Sidebar: A HECC of an Investment
Just a small part of the $200 million budget for SB 1545, aka Future Ready Oregon, is directly allocated to community college Career Pathways programs. This leaves plenty of money to fund other, innovative solutions. While the approaches are varied, the goals are the same: Build a pipeline for short-term success that centers disadvantaged populations. Here is a primer about how the $76.9 million from Oregon’s general fund and the $123.1 million contribution from the federal American Rescue Plan is being spent and who holds the purse strings.
• Oregon’s nine local workforce boards will receive a $35 million investment to be used for start-to-finish career coaching, earn and learn opportunities to “re-career,” and funds for wraparound supports and services like help with housing, child care and transit.

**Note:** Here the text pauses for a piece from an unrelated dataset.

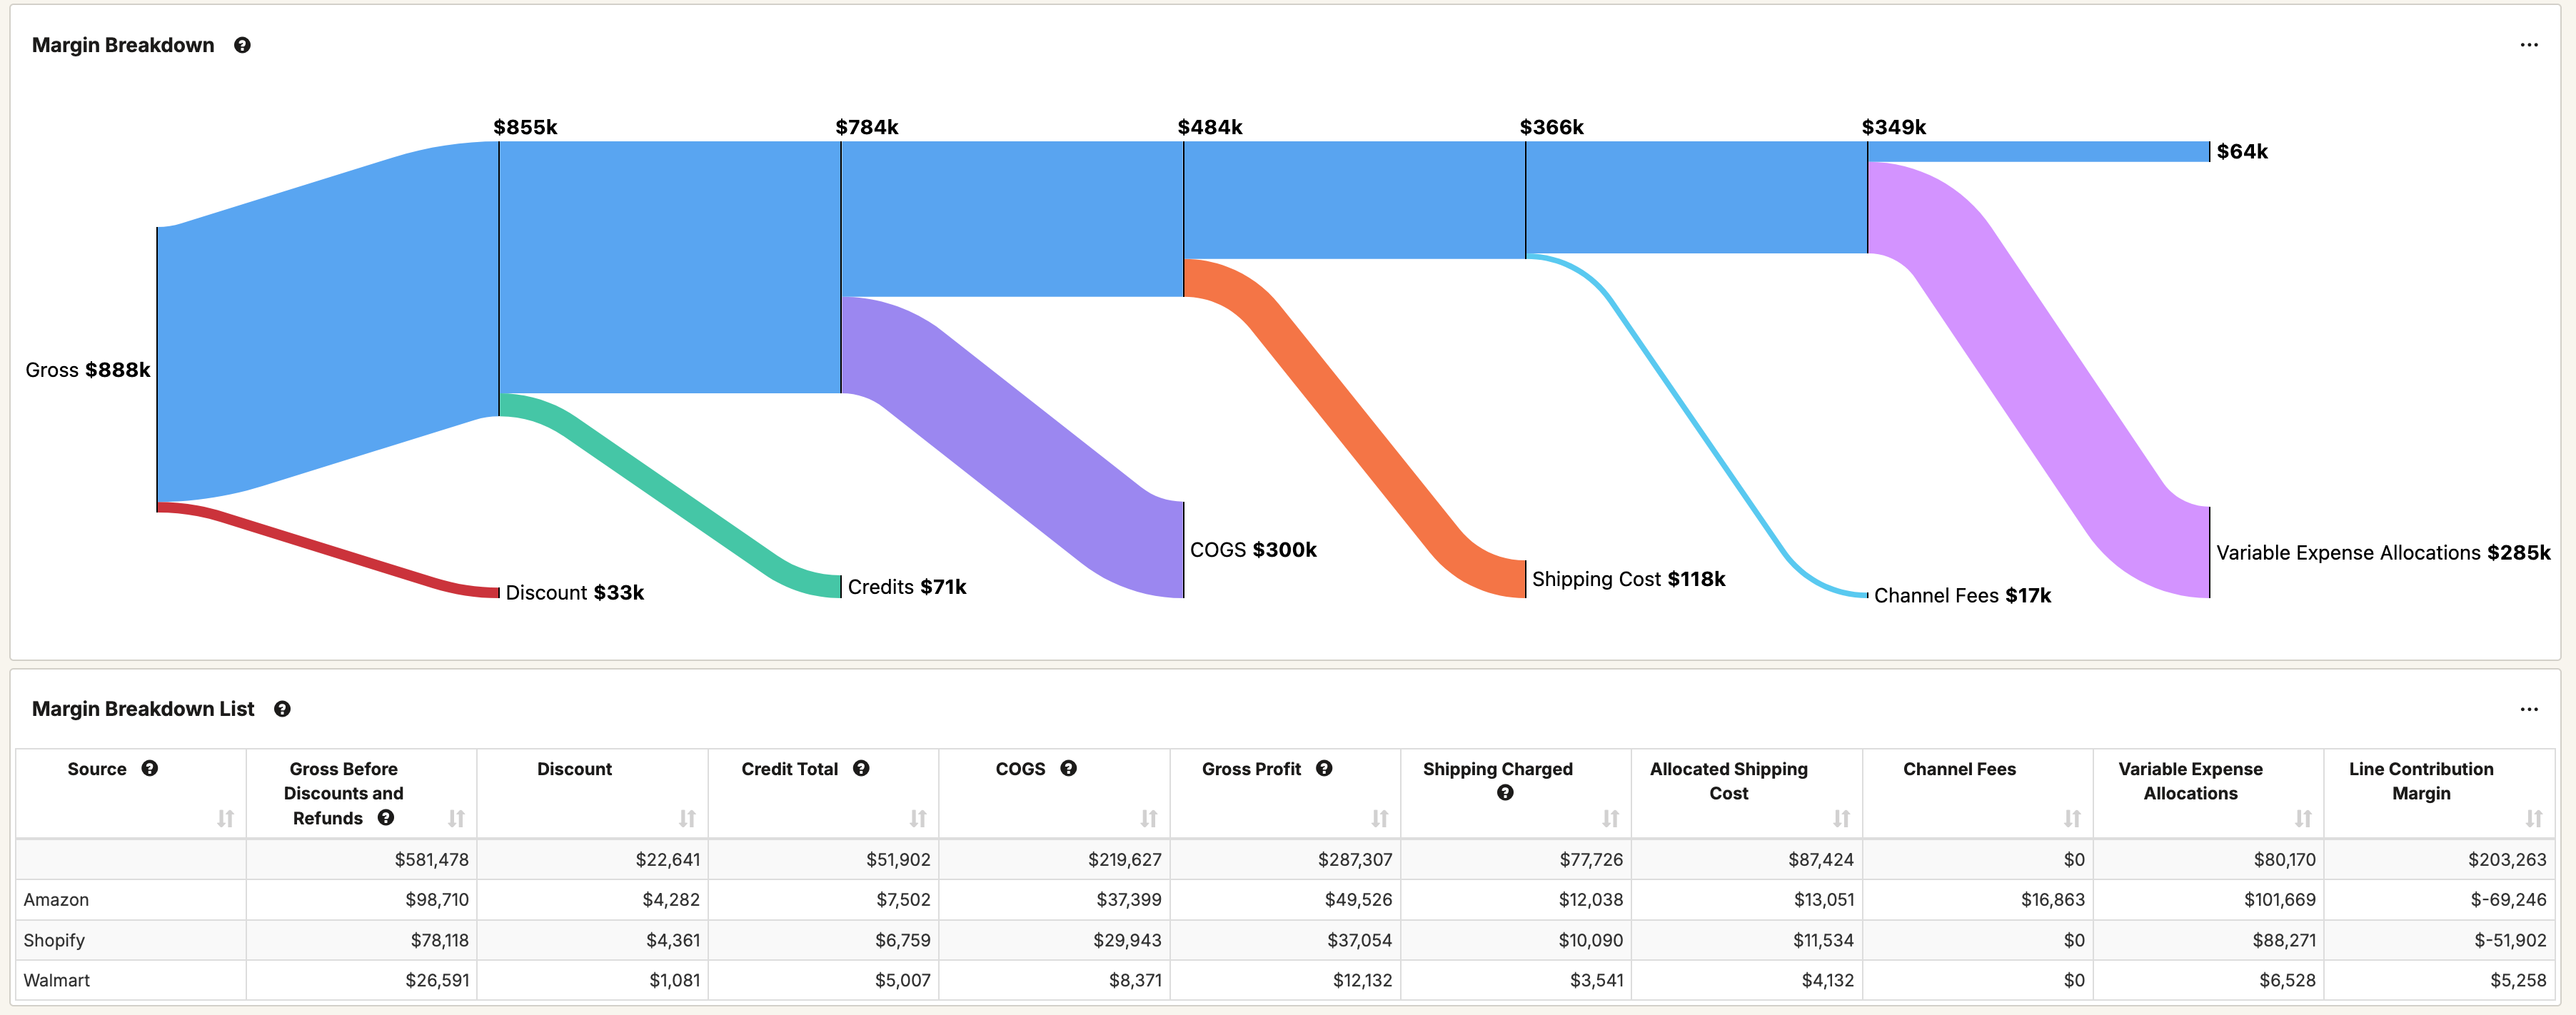Sort by Channel Fees column
Screen dimensions: 2576x1015
[2072, 818]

• HECC will administer $17 million to community college Career Pathways programs. These programs offer the certificates, like the HVAC/R tech certificate that Manny Jimenez earned, that allow students to move quickly into entry-level employment or advancement in high-wage, high-demand jobs.

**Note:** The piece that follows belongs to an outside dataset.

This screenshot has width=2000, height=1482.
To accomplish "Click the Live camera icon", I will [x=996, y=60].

• Twenty million dollars is earmarked to expand apprenticeships. BOLI will administer grants that diversify apprenticeships, provide help with tuition and fees, and offer stipends, wages and vital wraparound services.
• Organizations that work with disconnected youth will compete for $10.5 million in grants to expand opportunities and integrate work readiness and experience. The money is administered by the Youth Development Division.
• Community colleges and public universities are offered $10 million in grants to expand credit for prior learning programs. These funds will be administered by HECC.
• A whopping $95 million is earmarked for workforce readiness grants. HECC will administer grants to community-based organizations, local workforce development boards and other organizations who in turn will provide direct financial benefits to individuals, develop education and training pathways, and build organizational capacity.
• HECC will administer $10 million to create a workforce- benefits navigator pilot program. These navigators will serve as a single point of contact and be aware and attentive of cultural differences and lived experiences.
• One million dollars is dedicated to creating a new statewide industry consortia. These HECC administered funds will create a health care, manufacturing and construction consortia designed to create efficiencies, identify needs and focus on worker/employer ROI.
• HECC gets $1.5 million for assessment, accountability and continuous improvement. They will use funds to increase capacity and infrastructure, conduct assessments and communicate findings.